Thomas J. Miller, Attorney General, Bruce Kempkes, Assistant Attorney

General, and Rebecca Petig, County Attorney, for appellee State.

Misty D. White-Reinier, Grinnell, attorney and guardian ad litem for minor

children.

Considered by Vaitheswaran, P.J., and Potterfield and McDonald, JJ. 2

VAITHESWARAN, P.J.

A mother of two children, born in 2000 and 2002, appeals a district court

dispositional order prohibiting her from having contact with the children.1 She

contends the State failed to prove the order was justified or in the children’s best

interests. On our de novo review, we disagree.

The children were placed in a guardianship with their maternal

grandmother following a child-in-need-of-assistance action that closed in April

2014. The children’s mother and maternal uncle also lived in the home.

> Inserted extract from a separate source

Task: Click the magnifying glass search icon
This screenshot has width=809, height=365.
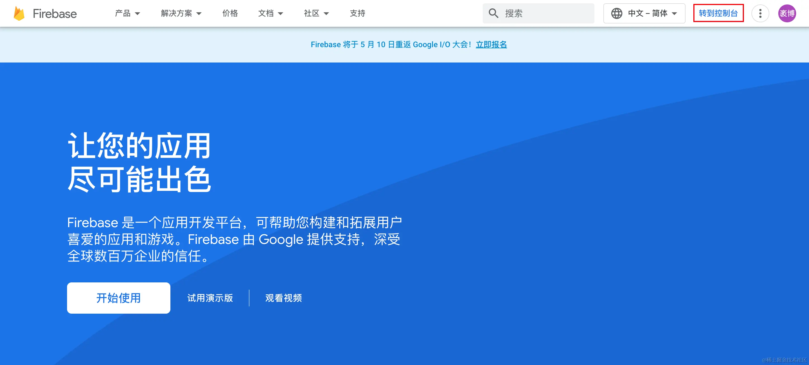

Six months later, the Iowa Department of Human Services investigated

allegations of sexual contact between the maternal uncle and one of the children.

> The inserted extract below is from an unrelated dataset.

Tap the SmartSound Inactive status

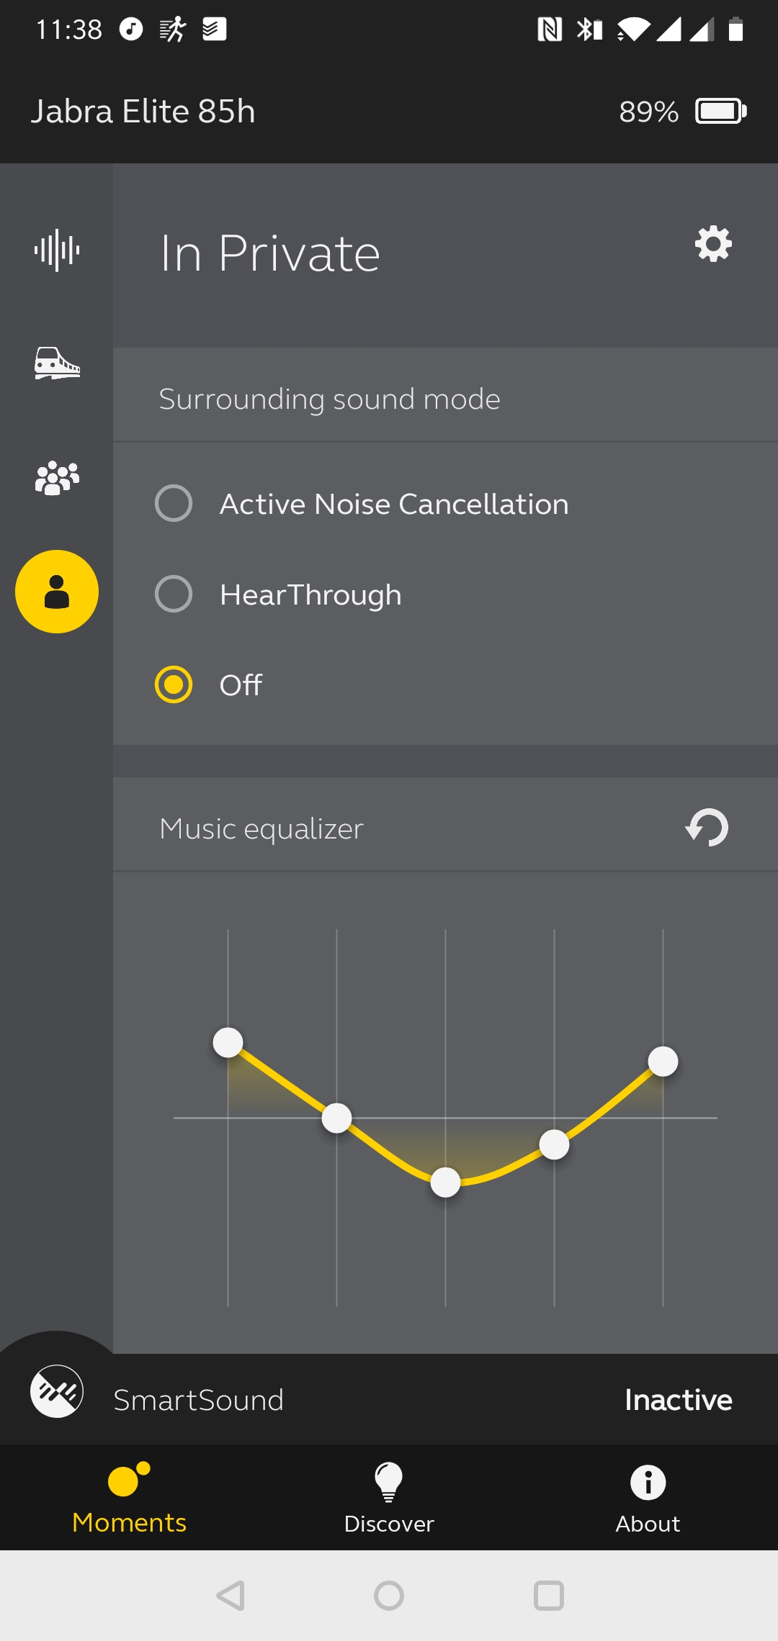coord(679,1400)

The department sought temporary removal of the children. The district court

granted the application and the children were placed in foster care. They were

subsequently adjudicated in need of assistance.

The department afforded the mother supervised visits with the children.

During those visits, the mother gave the children sexually inappropriate letters

and notes from their uncle, as well as other gifts and a cell phone—suspected to

have come from the uncle.

The children’s guardian ad litem filed an emergency motion to stop visits

and a motion to limit visitation. The district court granted the emergency motion

pending a hearing and ordered the mother to have “[n]o [c]ontact whatsoever

with the minor children . . . pending further order of the court.” Following a

1 The mother lists the date of the order as February 3, 2015, but the order is actually dated March 3, 2015. 3

hearing, the juvenile court prohibited contact between the mother and the

children.2

The district court’s ruling is fully supported by the record. The

grandmother essentially abdicated her responsibilities as guardian and relegated

those responsibilities to the mother. The mother, in turn, refused to protect the

children from the claimed abuser and, indeed, took steps to facilitate the

relationship. She also turned the children against their foster parents.

Significantly, a department employee testified the department was not

obligated to furnish the mother any visitation. The mother’s abuse of this

opportunity warranted curtailment of the visits and of any contact with the

children. See In re D.P., No. 09-0237, 2009 WL 929552, at *1 (Iowa Ct. App.

Apr. 8, 2009); In re J.O., No. 99-1016, 2000 WL 18862, at *2 (Iowa Ct. App. Jan.

12, 2000).

We affirm the juvenile court’s no contact order between the mother and

AFFIRMED.

2 The court did not limit the grandmother’s visitation with the children.